JEFFERSON CITY • Republicans say Gov. Jay Nixon's veto of an elections bill has made Missouri "irrelevant" in the presidential nominating process and should be overridden by the state Legislature.

The bill would have moved the state's presidential primary to early March from early February, to comply with national Republican and Democratic Party committee rules.

National party rules say that only four states — Iowa, New Hampshire, South Carolina and Nevada — can hold caucuses or primary elections before the beginning of March. The aim was to keep states from front-loading the process to gain influence.

States that break the rule can be punished by having their delegations cut in half at party conventions. That, in turn, could prompt presidential contenders to ignore Missouri during the campaign season.

"If I was a candidate and I knew that I could campaign in Iowa and be sure to have delegates and make an impact, or campaign in Missouri and the delegation might not even be seated, where would you choose?" asked Sen. Kevin Engler, R-Farmington, sponsor of the elections bill.

Veteran Republican consultant John Hancock said the veto "makes Missouri irrelevant in the presidential primary process."

Nixon, a Democrat, vetoed the elections bill late Friday, saying that while he supported the presidential primary date change, the bill contained other provisions he deemed "unacceptable."

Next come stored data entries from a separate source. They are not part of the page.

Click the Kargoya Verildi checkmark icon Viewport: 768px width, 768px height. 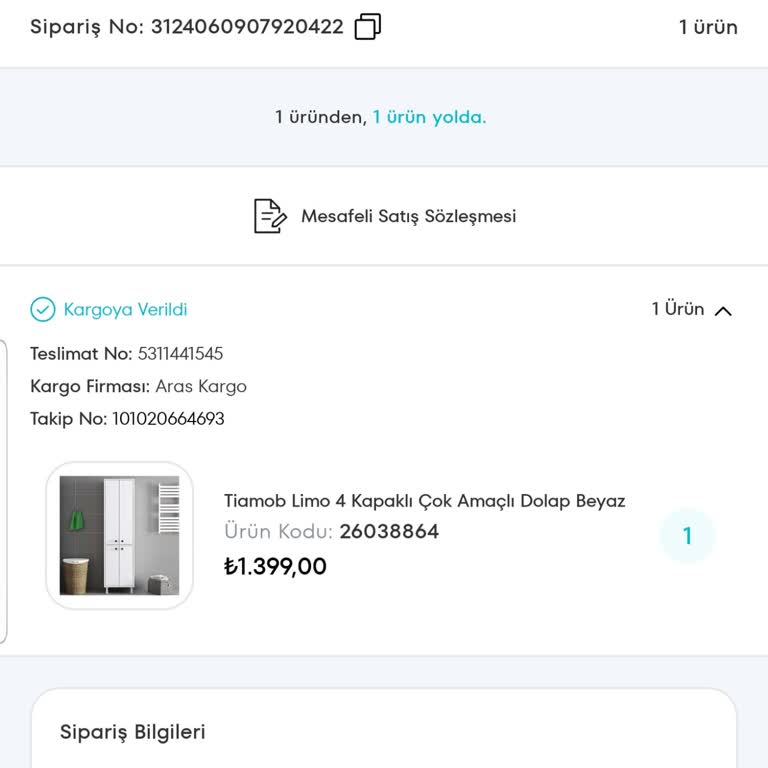43,310
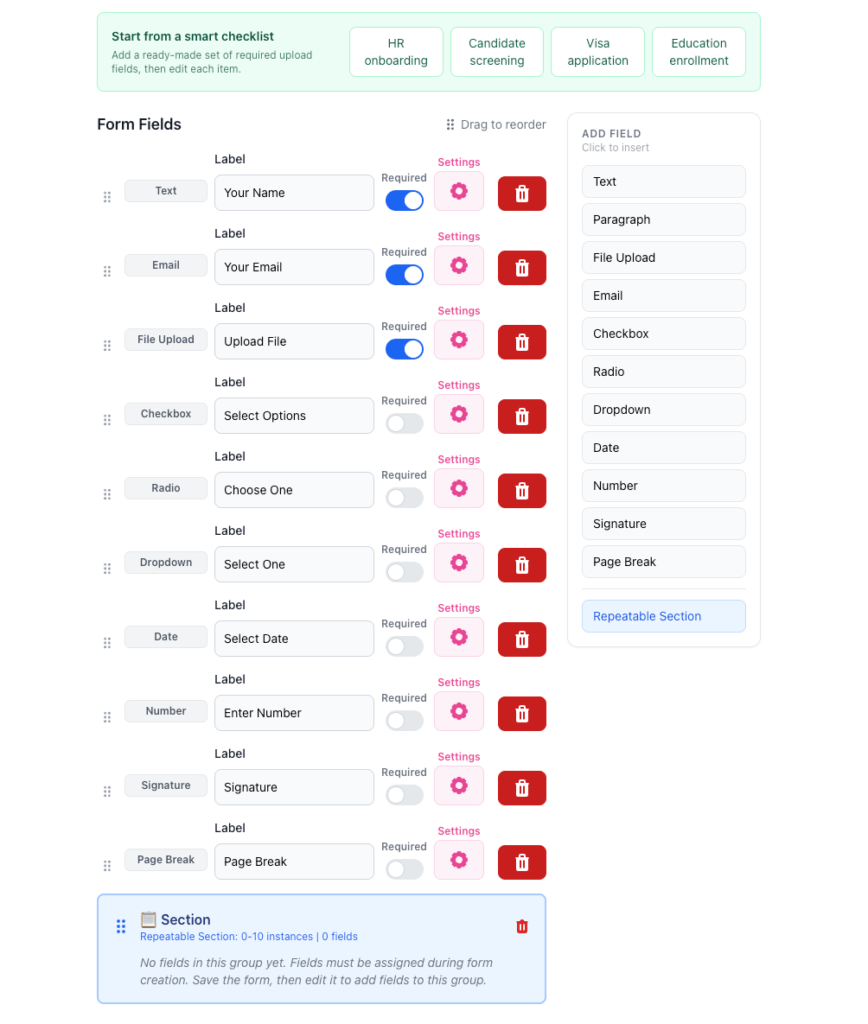Delete the Your Email field
The width and height of the screenshot is (868, 1024).
pyautogui.click(x=521, y=268)

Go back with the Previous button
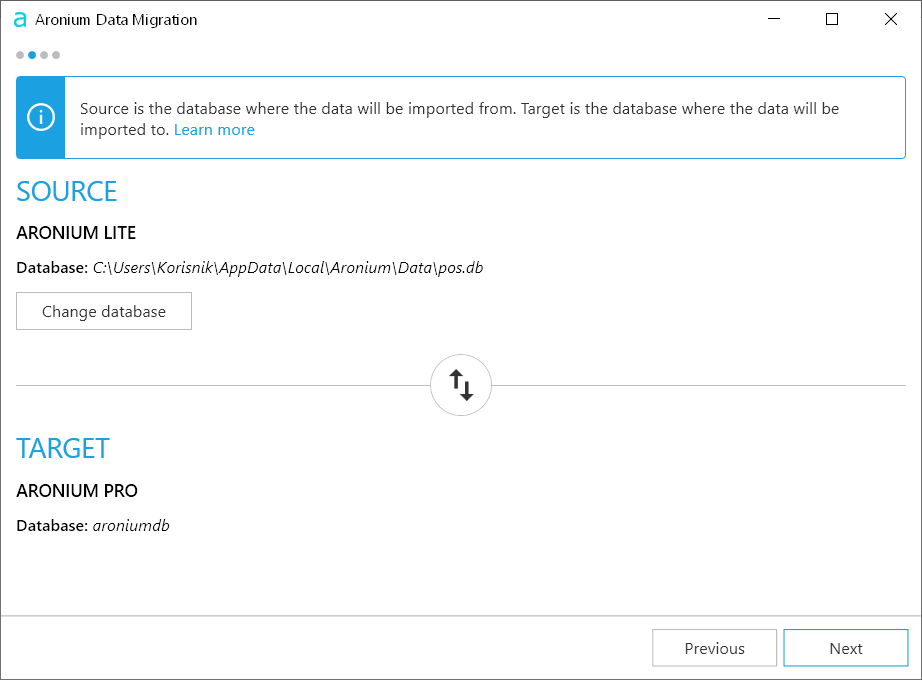[714, 648]
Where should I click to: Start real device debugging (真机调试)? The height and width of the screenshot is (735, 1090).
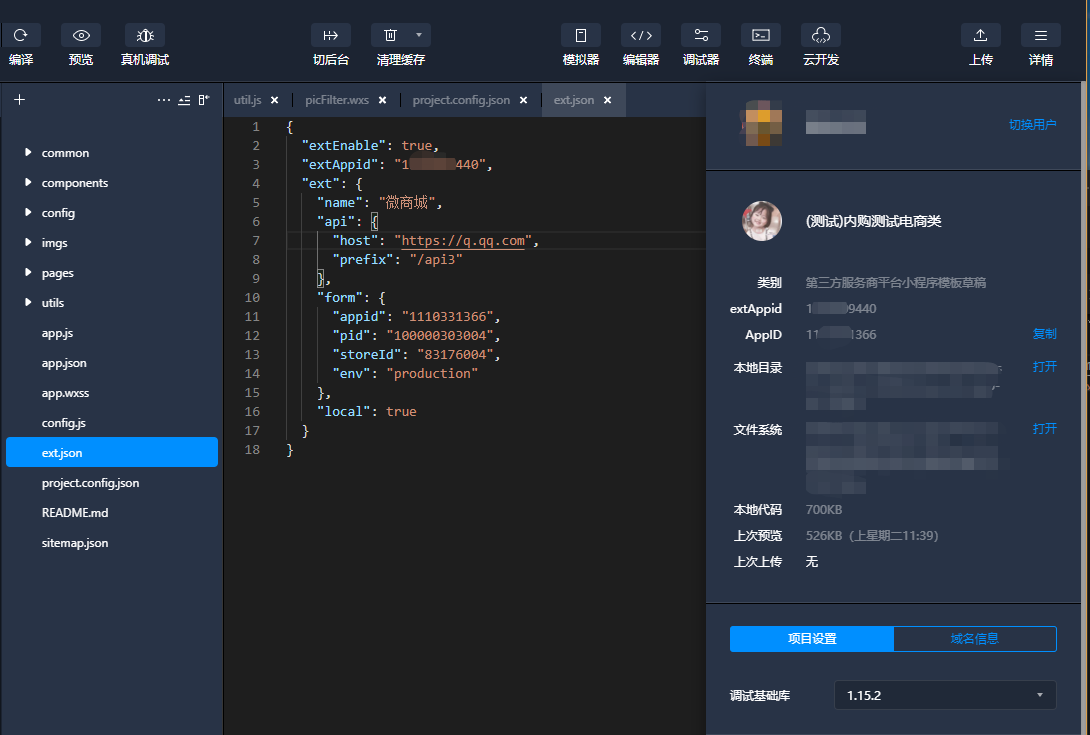pos(145,35)
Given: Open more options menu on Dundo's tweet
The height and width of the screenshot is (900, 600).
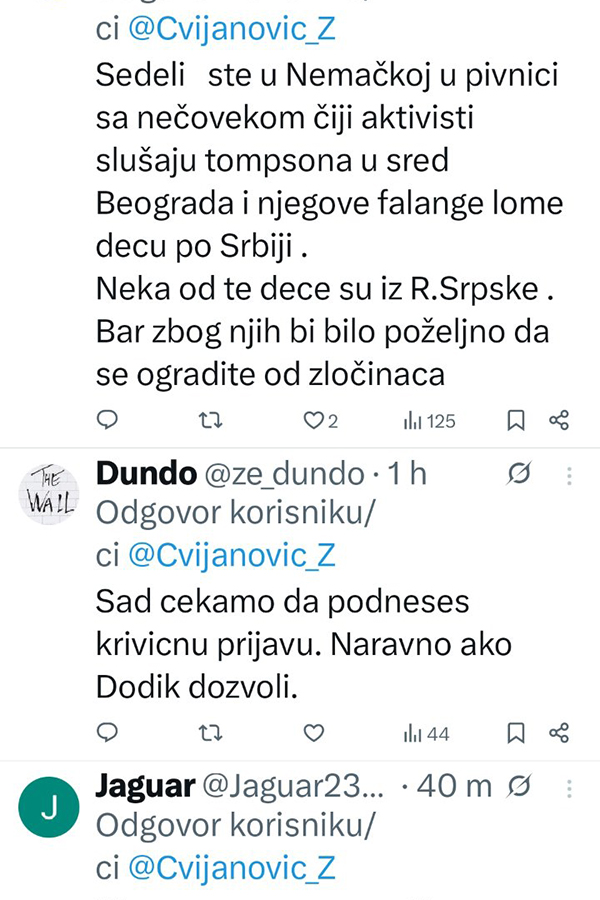Looking at the screenshot, I should pyautogui.click(x=569, y=474).
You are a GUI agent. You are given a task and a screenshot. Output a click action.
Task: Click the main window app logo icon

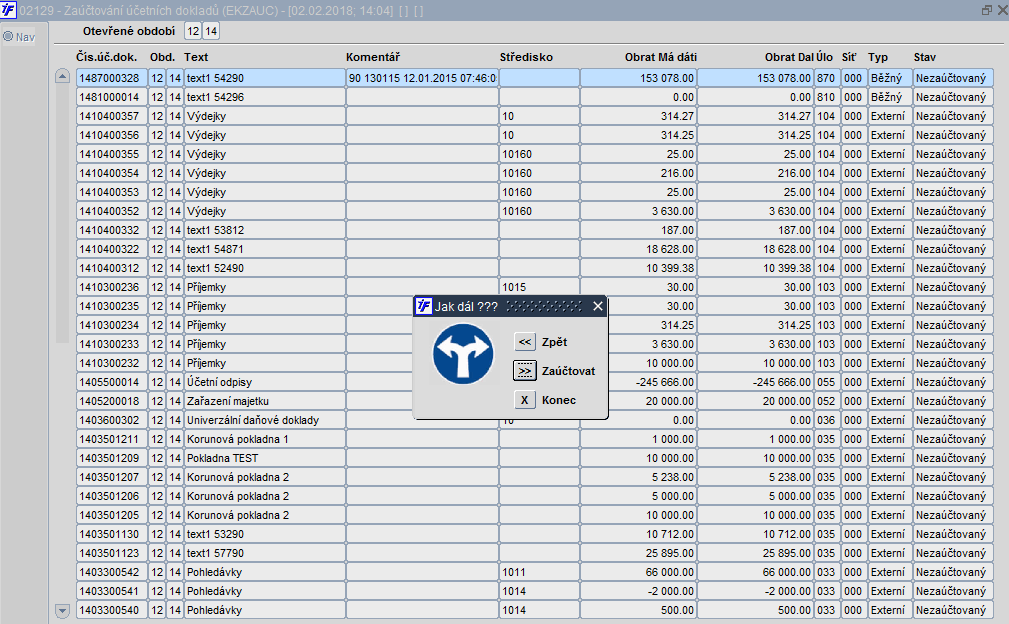[8, 10]
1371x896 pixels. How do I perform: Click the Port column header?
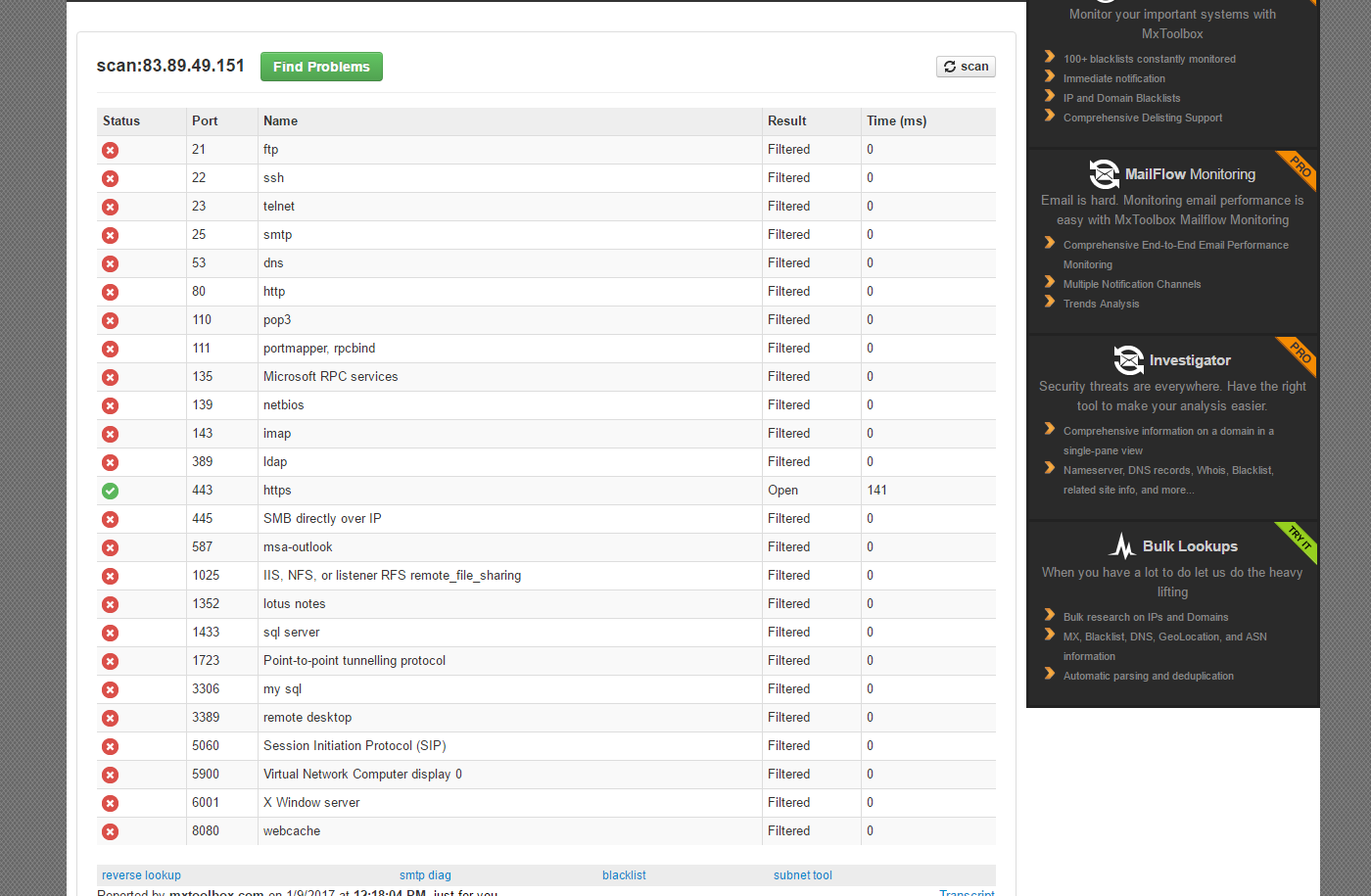(205, 121)
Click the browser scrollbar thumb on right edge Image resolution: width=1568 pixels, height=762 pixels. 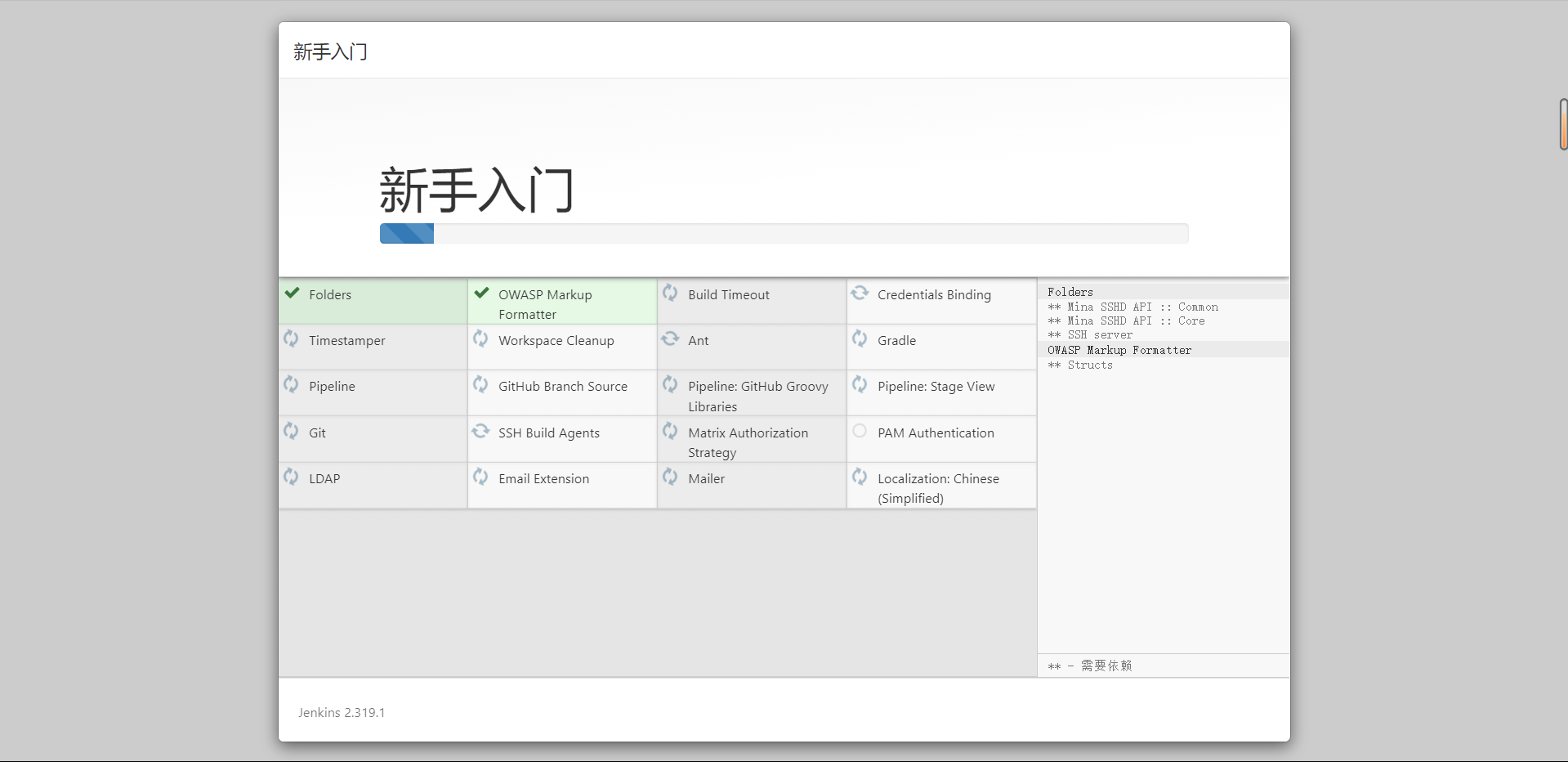pyautogui.click(x=1563, y=124)
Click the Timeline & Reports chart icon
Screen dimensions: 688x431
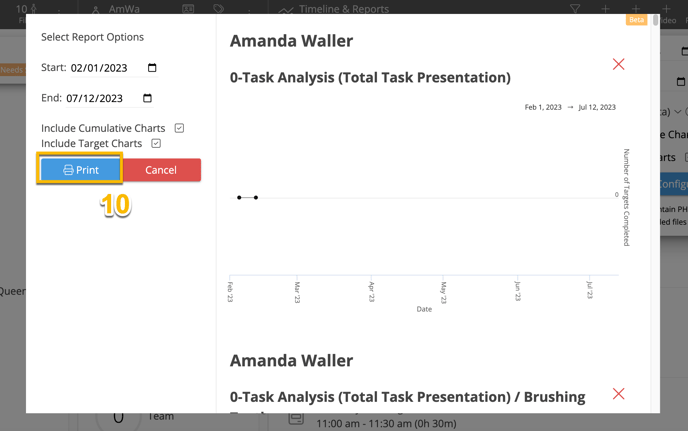pyautogui.click(x=286, y=10)
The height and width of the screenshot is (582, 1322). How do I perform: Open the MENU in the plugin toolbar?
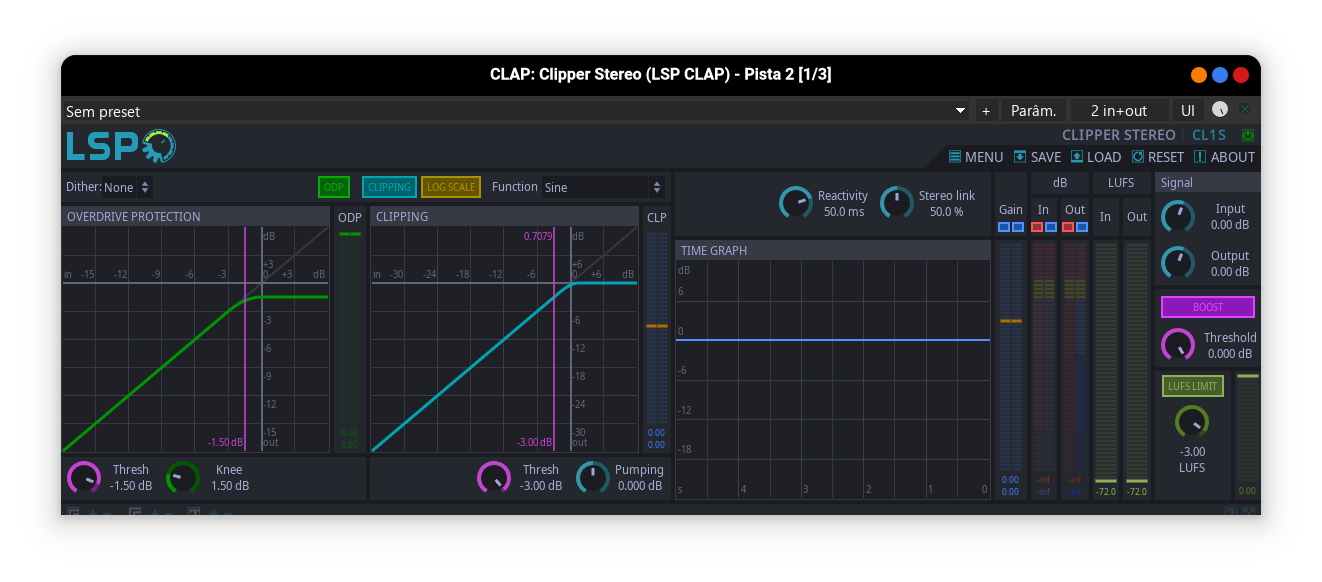click(975, 157)
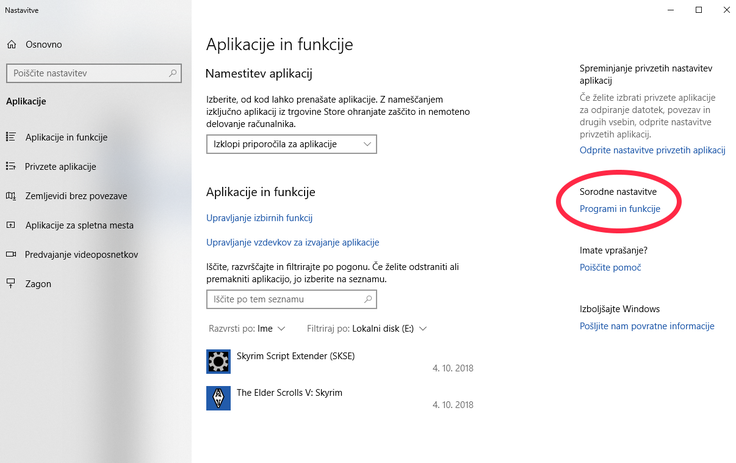Screen dimensions: 736x463
Task: Open the Izklopi priporočila za aplikacije dropdown
Action: click(x=291, y=144)
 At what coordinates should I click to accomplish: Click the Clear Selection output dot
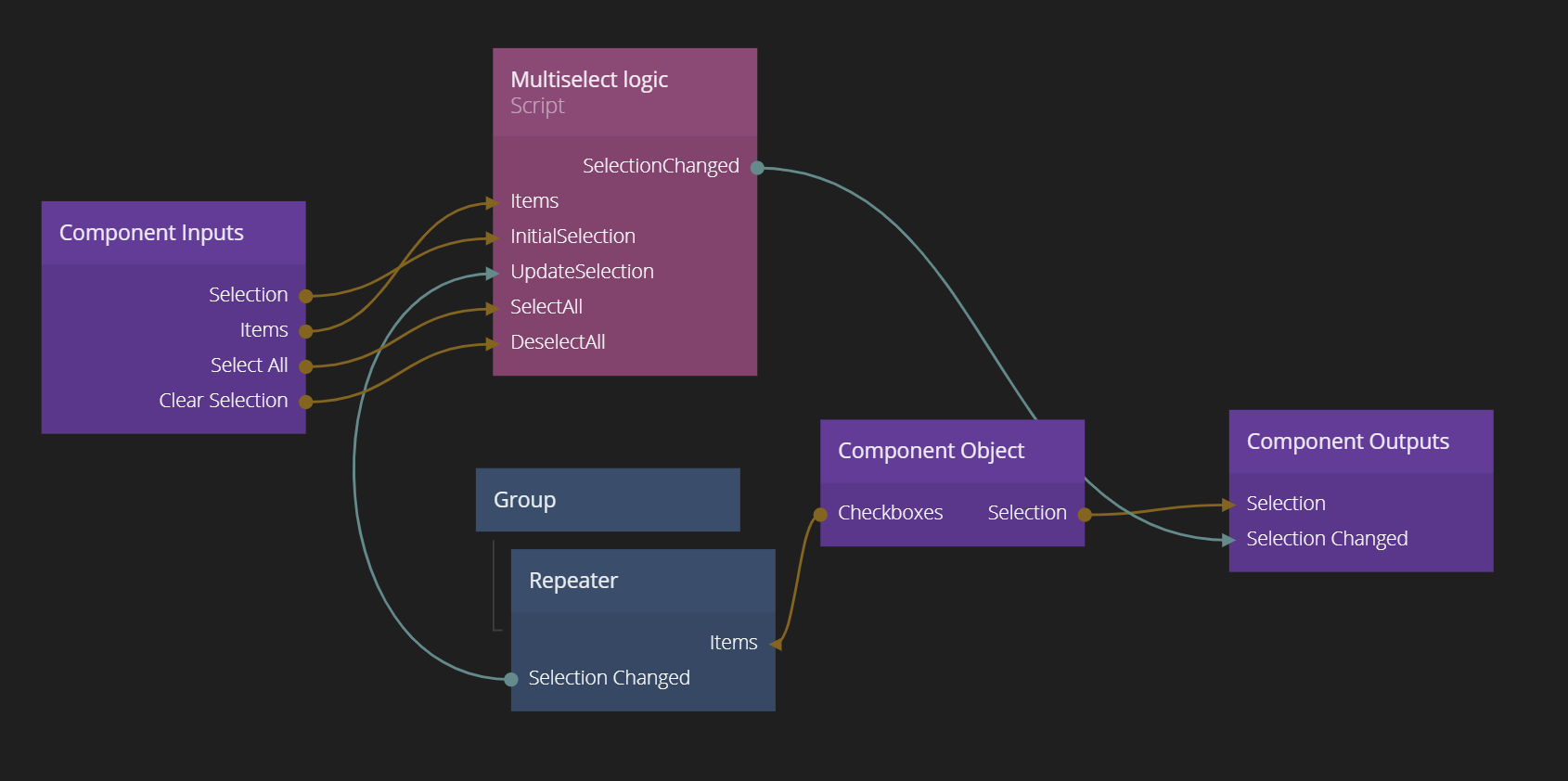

One of those provisions would have removed the governor's authority to fill vacancies when a statewide elected official resigned. Nixon said the state couldn't afford the $7 million cost of a special election each time a vacancy occurred.

He also opposed a change that would have eliminated the possibility of write-in candidates in cities with populations under 35,000. That provision would have canceled elections for local offices if the number of candidates equaled the number of open positions.

Engler said he would consider trying to override the veto when the Legislature convened for its annual veto session on Sept. 14. An override would require 109 votes in the House and 23 votes in the Senate.

Republicans control the Senate 26-8, so Engler should have no trouble there. But they would have to pick up four Democratic votes in the House.

"I think we'll have a good shot at it," Engler said.

The bill had bipartisan support when it passed in May, on votes of 137-11 in the House and 31-2 in the Senate. But the presidential primary change didn't generate much excitement among Democrats, because their party controls the White House and they know who their presidential nominee is likely to be.

Each party blamed the other for the bill's demise, with Democrats saying Republicans should have kept controversial items out of it and Republicans saying Nixon should have weighed in while the bill was being written.

House Majority Whip Jason Smith, R-Salem, served on the conference committee that worked out the final version of the bill. He said he was "very surprised the governor vetoed it because no one ever told us they didn't like it."